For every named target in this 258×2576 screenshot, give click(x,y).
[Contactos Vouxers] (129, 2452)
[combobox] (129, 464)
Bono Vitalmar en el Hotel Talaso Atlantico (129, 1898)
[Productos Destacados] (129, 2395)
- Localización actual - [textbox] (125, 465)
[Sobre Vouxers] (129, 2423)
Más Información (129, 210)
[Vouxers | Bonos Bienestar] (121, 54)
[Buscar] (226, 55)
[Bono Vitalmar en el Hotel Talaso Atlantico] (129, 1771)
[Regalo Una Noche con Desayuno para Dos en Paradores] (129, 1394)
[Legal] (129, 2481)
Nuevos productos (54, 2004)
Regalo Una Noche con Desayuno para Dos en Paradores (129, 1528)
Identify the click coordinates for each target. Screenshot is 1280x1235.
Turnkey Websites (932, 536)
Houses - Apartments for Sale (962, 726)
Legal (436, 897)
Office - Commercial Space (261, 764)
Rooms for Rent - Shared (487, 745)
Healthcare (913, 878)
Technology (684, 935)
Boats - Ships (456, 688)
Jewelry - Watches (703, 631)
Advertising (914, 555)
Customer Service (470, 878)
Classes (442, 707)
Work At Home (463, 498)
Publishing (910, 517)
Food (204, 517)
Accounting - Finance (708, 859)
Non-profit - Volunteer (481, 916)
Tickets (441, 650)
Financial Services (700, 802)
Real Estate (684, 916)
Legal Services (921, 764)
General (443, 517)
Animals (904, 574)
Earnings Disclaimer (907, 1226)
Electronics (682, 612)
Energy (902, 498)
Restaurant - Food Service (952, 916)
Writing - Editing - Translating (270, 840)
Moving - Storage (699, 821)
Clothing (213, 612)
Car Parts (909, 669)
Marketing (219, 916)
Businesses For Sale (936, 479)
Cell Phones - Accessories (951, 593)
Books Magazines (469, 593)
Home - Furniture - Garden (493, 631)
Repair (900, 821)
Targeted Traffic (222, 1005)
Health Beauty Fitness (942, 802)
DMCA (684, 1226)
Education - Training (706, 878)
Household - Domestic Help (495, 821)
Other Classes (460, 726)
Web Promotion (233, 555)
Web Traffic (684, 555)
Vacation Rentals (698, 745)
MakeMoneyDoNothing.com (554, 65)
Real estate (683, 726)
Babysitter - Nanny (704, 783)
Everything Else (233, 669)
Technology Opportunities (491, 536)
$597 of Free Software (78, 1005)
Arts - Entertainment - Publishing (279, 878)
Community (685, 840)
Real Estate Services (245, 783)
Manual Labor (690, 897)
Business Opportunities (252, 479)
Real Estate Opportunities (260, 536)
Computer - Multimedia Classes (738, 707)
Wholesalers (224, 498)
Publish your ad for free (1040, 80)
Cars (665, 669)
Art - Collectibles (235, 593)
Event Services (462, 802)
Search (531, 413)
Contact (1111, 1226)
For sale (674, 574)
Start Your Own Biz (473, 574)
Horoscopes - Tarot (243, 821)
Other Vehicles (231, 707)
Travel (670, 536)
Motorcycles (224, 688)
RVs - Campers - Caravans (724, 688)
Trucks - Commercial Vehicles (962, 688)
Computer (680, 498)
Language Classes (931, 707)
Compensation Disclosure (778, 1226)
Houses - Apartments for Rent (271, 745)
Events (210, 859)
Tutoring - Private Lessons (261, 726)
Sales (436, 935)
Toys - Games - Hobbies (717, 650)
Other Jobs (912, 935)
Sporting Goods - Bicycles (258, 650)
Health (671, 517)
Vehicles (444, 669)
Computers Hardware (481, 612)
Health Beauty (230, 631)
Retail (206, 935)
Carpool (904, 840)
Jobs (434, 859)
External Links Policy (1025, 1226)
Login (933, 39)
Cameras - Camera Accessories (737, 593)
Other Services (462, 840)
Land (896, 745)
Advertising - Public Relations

------------------------------------------------------------------------

▶ WHAT YOU SHOULD DO:
Give back the whole listing, word for word.

▶ COMPLETED TASK:
For every named target in this 258×2576 screenshot, give click(x,y).
[Contactos Vouxers] (129, 2452)
[combobox] (129, 464)
Bono Vitalmar en el Hotel Talaso Atlantico (129, 1898)
[Productos Destacados] (129, 2395)
- Localización actual - [textbox] (125, 465)
[Sobre Vouxers] (129, 2423)
Más Información (129, 210)
[Vouxers | Bonos Bienestar] (121, 54)
[Buscar] (226, 55)
[Bono Vitalmar en el Hotel Talaso Atlantico] (129, 1771)
[Regalo Una Noche con Desayuno para Dos en Paradores] (129, 1394)
[Legal] (129, 2481)
Nuevos productos (54, 2004)
Regalo Una Noche con Desayuno para Dos en Paradores (129, 1528)
Identify the click coordinates for each target. Screenshot is 1280x1235.
Turnkey Websites (932, 536)
Houses - Apartments for Sale (962, 726)
Legal (436, 897)
Office - Commercial Space (261, 764)
Rooms for Rent - Shared (487, 745)
Healthcare (913, 878)
Technology (684, 935)
Boats - Ships (456, 688)
Jewelry - Watches (703, 631)
Advertising (914, 555)
Customer Service (470, 878)
Classes (442, 707)
Work At Home (463, 498)
Publishing (910, 517)
Food (204, 517)
Accounting - Finance (708, 859)
Non-profit - Volunteer (481, 916)
Tickets (441, 650)
Financial Services (700, 802)
Real Estate (684, 916)
Legal Services (921, 764)
General (443, 517)
Animals (904, 574)
Earnings Disclaimer (907, 1226)
Electronics (682, 612)
Energy (902, 498)
Restaurant - Food Service (952, 916)
Writing - Editing - Translating (270, 840)
Moving - Storage (699, 821)
Clothing (213, 612)
Car Parts (909, 669)
Marketing (219, 916)
Businesses For Sale (936, 479)
Cell Phones - Accessories (951, 593)
Books Magazines (469, 593)
Home - Furniture - Garden (493, 631)
Repair (900, 821)
Targeted Traffic (222, 1005)
Health Beauty Fitness (942, 802)
DMCA (684, 1226)
Education - Training (706, 878)
Household - Domestic Help (495, 821)
Other Classes (460, 726)
Web Promotion (233, 555)
Web Traffic (684, 555)
Vacation Rentals (698, 745)
MakeMoneyDoNothing.com (554, 65)
Real estate (683, 726)
Babysitter - Nanny (704, 783)
Everything Else (233, 669)
Technology Opportunities (491, 536)
$597 of Free Software (78, 1005)
Arts - Entertainment - Publishing (279, 878)
Community (685, 840)
Real Estate Services (245, 783)
Manual Labor (690, 897)
Business Opportunities (252, 479)
Real Estate Opportunities (260, 536)
Computer - Multimedia Classes (738, 707)
Wholesalers (224, 498)
Publish your ad for free (1040, 80)
Cars (665, 669)
Art - Collectibles (235, 593)
Event Services (462, 802)
Search (531, 413)
Contact (1111, 1226)
For sale (674, 574)
Start Your Own Biz (473, 574)
Horoscopes - Tarot (243, 821)
Other Vehicles (231, 707)
Travel (670, 536)
Motorcycles (224, 688)
RVs - Campers - Caravans (724, 688)
Trucks - Commercial Vehicles (962, 688)
Computer (680, 498)
Language Classes (931, 707)
Compensation Disclosure (778, 1226)
Houses - Apartments for Rent (271, 745)
Events (210, 859)
Tutoring - Private Lessons (261, 726)
Sales (436, 935)
Toys - Games - Hobbies (717, 650)
Other Jobs (912, 935)
Sporting Goods - Bicycles (258, 650)
Health (671, 517)
Vehicles (444, 669)
Computers Hardware (481, 612)
Health Beauty (230, 631)
Retail (206, 935)
Carpool (904, 840)
Jobs (434, 859)
External Links Policy (1025, 1226)
Login (933, 39)
Cameras - Camera Accessories (737, 593)
Other Services (462, 840)
Land (896, 745)
Advertising - Public Relations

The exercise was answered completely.